[Beowulf] Re: building a new cluster

Joe Landman landman at scalableinformatics.com
Wed Sep 1 18:46:25 PDT 2004


SC Huang wrote:

> Thanks, Jeff.
>  
> 1. It is not frequency domain modeling. The FFT's, together with a 
> multigrid method, are used in solving a Poisson equation (for each 
> time step) in the solution procedure.


Nice.  FFT's have a communication pattern that emphasises low latency 
interconnections (or huge caches if you can get them to fit in there).  
Since you are doing 3D (and I presume 3D FFT and inverse FFT) the 
likelihood of them fitting in cache is small, unless you are looking at 
small problems... 

You will want to look at the Intel MKL and the AMD ACML.  They will help 
out with good implementations of some of these routines.

>  
> 2. I didn't know that Intel FORTRAN compiler can run on Opteron; it 
> was not mentioned in the intel website.

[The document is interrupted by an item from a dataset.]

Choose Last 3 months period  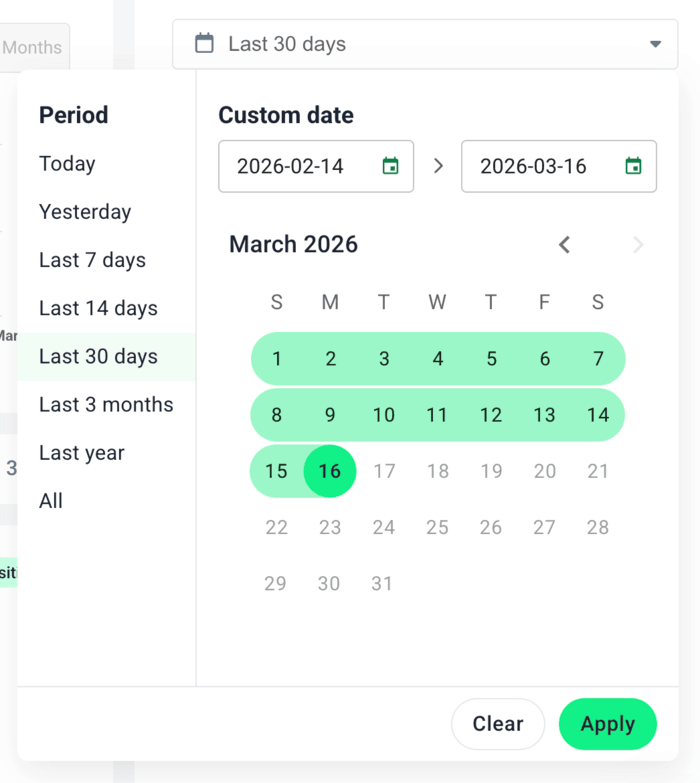pos(106,405)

Thank you for pointing this out!!



I would be ... surprised ... if the Intel website indicated code 
generation for the Opteron :).  You should know that the Portland Group 
compiler does emit code for Xeon's as well as Opterons (the -tp ... 
switch).  I believe that the PathScale EKO emits code for EM64T as 
well.  Both are available from the respective suppliers for demo. 


>  
> 3. Could you let me know the vendor who can do the Hypercubes or Torus 
> networks? I will be very interested in that. Is it expensive?
>  
> 4. Thanks for the suggestions on the diskless or other file systems. I 
> will discuss that with my group members.

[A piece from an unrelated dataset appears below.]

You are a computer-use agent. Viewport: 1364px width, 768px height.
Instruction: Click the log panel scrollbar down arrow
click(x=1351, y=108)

This is an interesting way to go if your IO can be non-local, or if you 
just need local scratch space.  It makes building clusters quite 
fast/easy. 

>  
> Overall, many people are suggesting an Opteron system. I just learned 
> that one of the vendor is providing us an Opteran (with PG fortran 
> compiler) cluster for test runs. I better rush to do that first. I 
> will post new results after the tests.


Make sure that the PG version is 5.2.2 (their current download).  Make 
sure they install the ACML.  Also grab the Pathscale and the Intel.  
Make sure when you build your code, you build for 64 bit architecture 
(requires that the loaner machine is running in 64 bit mode).  The 
additional SSE2 and GP registers available to the optimizer, the 
simplified (non-segmented) address model generally make your codes run 
faster.  Yes, you could use it as a fast Xeon in 32 bit mode.  If you 
do, in the cases I have been playing with, you are giving up lots of 
performance because your codes do not have access to all the nice 
features on the chip.

>  
> Also, I heard of the name "channel bonding" here and there. Is that 
> some kind of network connection method for cluster (to use standard 
> switches to achieve faster data transfer rate)? Can someone briefly 
> talk about it, or point me to some website that I can read about it? I 
> did some google search about it but the materials are too technical to 
> me. :( Is it useful for a cluster of about 30-40 nodes?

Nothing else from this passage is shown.